◆ What you need to do ◆
Each of the following records is to be printed verbatim.

(Collected data)
>>

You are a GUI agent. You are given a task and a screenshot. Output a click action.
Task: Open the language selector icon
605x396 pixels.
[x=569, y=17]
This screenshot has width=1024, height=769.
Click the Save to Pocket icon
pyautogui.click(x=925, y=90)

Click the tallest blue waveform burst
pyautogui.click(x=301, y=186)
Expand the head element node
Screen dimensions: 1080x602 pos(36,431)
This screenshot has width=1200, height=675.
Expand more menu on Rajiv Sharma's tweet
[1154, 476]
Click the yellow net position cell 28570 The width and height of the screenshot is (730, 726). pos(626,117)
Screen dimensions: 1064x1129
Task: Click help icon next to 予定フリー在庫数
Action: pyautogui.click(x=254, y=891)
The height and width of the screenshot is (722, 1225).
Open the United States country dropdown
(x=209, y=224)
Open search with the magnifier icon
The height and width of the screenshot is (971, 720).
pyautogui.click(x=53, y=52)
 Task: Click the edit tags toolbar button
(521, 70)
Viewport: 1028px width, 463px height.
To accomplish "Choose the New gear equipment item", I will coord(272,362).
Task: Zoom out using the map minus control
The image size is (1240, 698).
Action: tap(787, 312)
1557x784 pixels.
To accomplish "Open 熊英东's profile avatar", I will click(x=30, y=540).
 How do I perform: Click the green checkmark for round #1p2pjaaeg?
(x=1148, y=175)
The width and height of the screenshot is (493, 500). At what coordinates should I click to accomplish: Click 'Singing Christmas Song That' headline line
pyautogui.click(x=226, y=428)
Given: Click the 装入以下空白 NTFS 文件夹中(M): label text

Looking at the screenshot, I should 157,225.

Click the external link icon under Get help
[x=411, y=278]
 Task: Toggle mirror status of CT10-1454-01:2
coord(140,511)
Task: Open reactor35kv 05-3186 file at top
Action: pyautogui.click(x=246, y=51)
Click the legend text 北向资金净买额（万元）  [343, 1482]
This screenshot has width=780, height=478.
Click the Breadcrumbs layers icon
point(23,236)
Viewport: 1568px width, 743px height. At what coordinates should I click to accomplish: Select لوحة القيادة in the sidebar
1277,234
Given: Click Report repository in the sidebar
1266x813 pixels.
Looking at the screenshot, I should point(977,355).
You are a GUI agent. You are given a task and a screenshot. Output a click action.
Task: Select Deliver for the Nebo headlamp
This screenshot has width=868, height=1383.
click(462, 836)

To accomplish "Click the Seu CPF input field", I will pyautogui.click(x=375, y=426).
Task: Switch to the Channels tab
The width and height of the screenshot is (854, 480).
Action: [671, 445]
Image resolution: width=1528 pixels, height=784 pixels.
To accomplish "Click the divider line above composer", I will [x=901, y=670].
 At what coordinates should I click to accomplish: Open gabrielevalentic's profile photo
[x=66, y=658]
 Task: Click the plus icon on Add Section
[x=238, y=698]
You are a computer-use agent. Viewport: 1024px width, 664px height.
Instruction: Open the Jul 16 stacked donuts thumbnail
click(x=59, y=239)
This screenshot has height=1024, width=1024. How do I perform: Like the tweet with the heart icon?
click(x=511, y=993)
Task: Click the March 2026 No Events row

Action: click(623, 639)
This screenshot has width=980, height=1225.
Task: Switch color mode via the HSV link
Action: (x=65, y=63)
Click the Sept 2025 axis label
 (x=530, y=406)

<<

◆ Answer to the exercise ◆
You are a GUI agent. You are given a task and a screenshot. Output a click action.
Task: Open the language selector icon
605x396 pixels.
[x=569, y=17]
This screenshot has width=1024, height=769.
Click the Save to Pocket icon
pyautogui.click(x=925, y=90)

Click the tallest blue waveform burst
pyautogui.click(x=301, y=186)
Expand the head element node
Screen dimensions: 1080x602 pos(36,431)
This screenshot has width=1200, height=675.
Expand more menu on Rajiv Sharma's tweet
[1154, 476]
Click the yellow net position cell 28570 The width and height of the screenshot is (730, 726). pos(626,117)
Screen dimensions: 1064x1129
Task: Click help icon next to 予定フリー在庫数
Action: pyautogui.click(x=254, y=891)
The height and width of the screenshot is (722, 1225).
Open the United States country dropdown
(x=209, y=224)
Open search with the magnifier icon
The height and width of the screenshot is (971, 720).
pyautogui.click(x=53, y=52)
 Task: Click the edit tags toolbar button
(521, 70)
Viewport: 1028px width, 463px height.
To accomplish "Choose the New gear equipment item", I will coord(272,362).
Task: Zoom out using the map minus control
The image size is (1240, 698).
Action: tap(787, 312)
1557x784 pixels.
To accomplish "Open 熊英东's profile avatar", I will click(x=30, y=540).
 How do I perform: Click the green checkmark for round #1p2pjaaeg?
(x=1148, y=175)
The width and height of the screenshot is (493, 500). At what coordinates should I click to accomplish: Click 'Singing Christmas Song That' headline line
pyautogui.click(x=226, y=428)
Given: Click the 装入以下空白 NTFS 文件夹中(M): label text

Looking at the screenshot, I should 157,225.

Click the external link icon under Get help
[x=411, y=278]
 Task: Toggle mirror status of CT10-1454-01:2
coord(140,511)
Task: Open reactor35kv 05-3186 file at top
Action: pyautogui.click(x=246, y=51)
Click the legend text 北向资金净买额（万元）  [343, 1482]
This screenshot has width=780, height=478.
Click the Breadcrumbs layers icon
point(23,236)
Viewport: 1568px width, 743px height. At what coordinates should I click to accomplish: Select لوحة القيادة in the sidebar
1277,234
Given: Click Report repository in the sidebar
1266x813 pixels.
Looking at the screenshot, I should point(977,355).
You are a GUI agent. You are given a task and a screenshot. Output a click action.
Task: Select Deliver for the Nebo headlamp
This screenshot has width=868, height=1383.
click(462, 836)

To accomplish "Click the Seu CPF input field", I will pyautogui.click(x=375, y=426).
Task: Switch to the Channels tab
The width and height of the screenshot is (854, 480).
Action: [671, 445]
Image resolution: width=1528 pixels, height=784 pixels.
To accomplish "Click the divider line above composer", I will [x=901, y=670].
 At what coordinates should I click to accomplish: Open gabrielevalentic's profile photo
[x=66, y=658]
 Task: Click the plus icon on Add Section
[x=238, y=698]
You are a computer-use agent. Viewport: 1024px width, 664px height.
Instruction: Open the Jul 16 stacked donuts thumbnail
click(x=59, y=239)
This screenshot has height=1024, width=1024. How do I perform: Like the tweet with the heart icon?
click(x=511, y=993)
Task: Click the March 2026 No Events row

Action: click(623, 639)
This screenshot has width=980, height=1225.
Task: Switch color mode via the HSV link
Action: (x=65, y=63)
Click the Sept 2025 axis label
 (x=530, y=406)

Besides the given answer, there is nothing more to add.